Dieses Poem folgt dem Ruf einer quer durch Mythen und historische Epochen ziehenden Truppe - vom Peloponnesischen Krieg bis zu den Schützengräben des 20. Jahrhunderts, den Invasionen des 21. Es horcht auf die Motive des Aufbruchs, zeichnet Invasion und Okkupation nach - des Geländes, der Sprache -, sieht die Spuren der Verwüstung und der Verheerung in den Köpfen, auf den Schlachtfeldern, fragt nach dem erschöpftem Glück der Heimkehr.Warum rotten sich Menschen zusammen und gehorchen einem Befehl? Warum wird gekämpft, warum getötet? Die Stimmen, die hier zur Sprache gebracht werden, sind die von Invasoren, Kolonisatoren, marodierenden Scharen und ihren Opfern. Zwei Gestalten treten als Individuen hervor: Lord Byron, der dichtende Stratege, und die mythische Figur des Philoktet als Verwundeter, ohne den der Sieg nicht zu haben ist.Mit der Gewalt des Gegenstandes korrespondiert die strenge Regelhaftigkeit der Form: in grandiosen 12 mal 12 mal 12 Versen bildet Ursula Krechel die Züchtigung durch die Geschichte ab, das furchterregende Kontinuum des Imperialen sowie die Aufrüstung des Wortmaterials. Dabei rückt sie die düsteren Gefechte in die Helligkeit ihrer Sprache. Sie erweist sich hier einmal mehr als Dichterin auf der intellektuellen und poetischen Höhe der Zeit.
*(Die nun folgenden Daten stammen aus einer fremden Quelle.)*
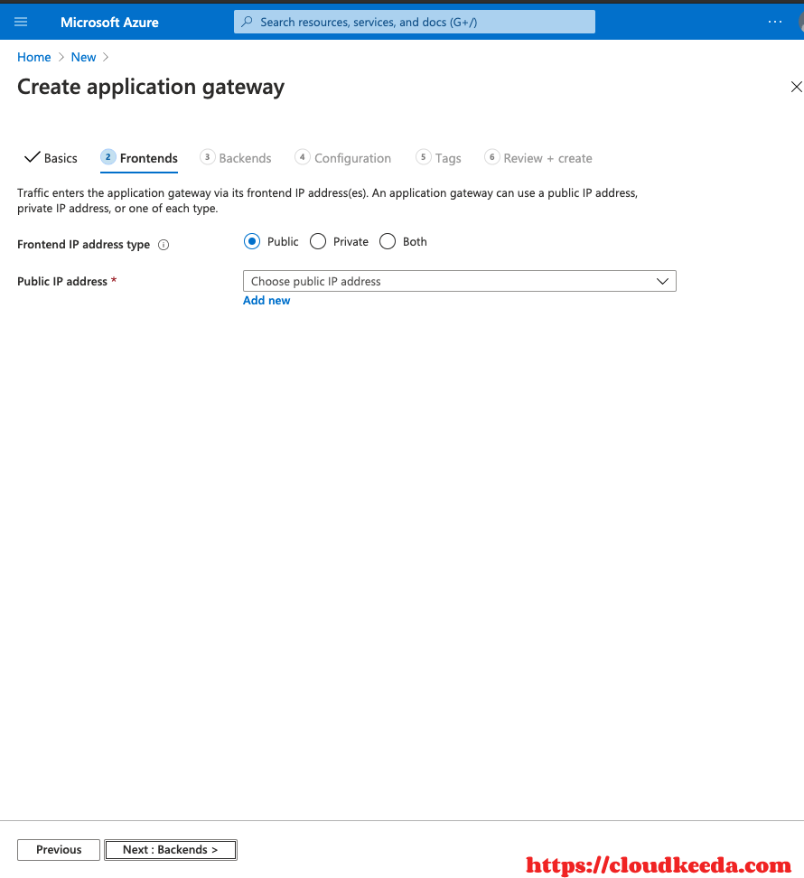The width and height of the screenshot is (804, 878).
Task: Expand the resources search field suggestions
Action: click(414, 21)
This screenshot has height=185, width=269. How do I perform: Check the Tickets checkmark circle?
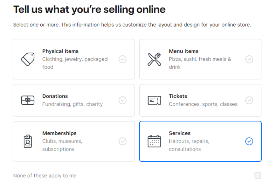pyautogui.click(x=249, y=100)

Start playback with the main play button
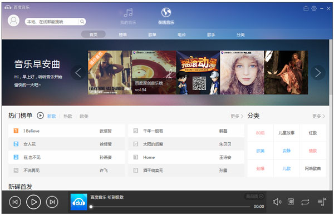[x=33, y=202]
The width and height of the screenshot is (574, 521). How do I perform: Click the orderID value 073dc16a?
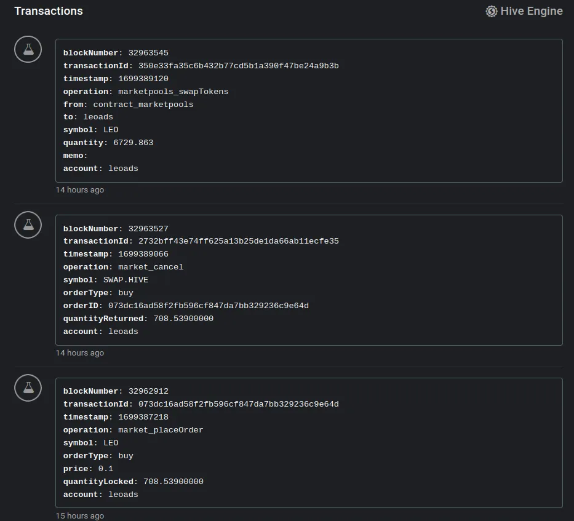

Perlentaucher-Notiz zur NZZ-Rezension
Die Rezensentin Angelika Overath ist entzückt. In ihrem Lyrikband "Stimmen aus dem harten Kern" beschäftigt sich Ursula Krechel nicht mit einem bestimmten Krieg, sondern geht der Sache auf den Grund, notiert die Rezensentin beeindruckt. Mit einer ungeheuren und nicht nachlassen wollenden "sprachlichen Dynamik" gehe Krechel bei ihrer Suche zu Werke, "destilliere" das Wesen des Krieges zu "intensivsten Sentenzen" und offenbare sich in diesem ins Wort getragenen Krieg als "unerbittliche Strategin der treffenden Silben mit rücksichtsloser Präzision". Dieser Zwang zur Genauigkeit sei es auch, der Krechels niemals beliebiger, sondern eben notwendiger Sprachartistik zugrunde liege. Die Dichterin, so die Rezensentin weiter, lässt Stimmen sprechen, "die aus Fegefeuern und Höllenkreisen singen", die jedoch niemals collagiert, sondern wie in eine einzelne Sprache "eingeschmolzen" wirken. Wer "Stimmen aus dem harten Kern" liest, der begegnet einer "fulminanten intellektuellen wie sinnlichen" Lyrik, so das ehrfurchtsvolle Fazit der Rezensentin.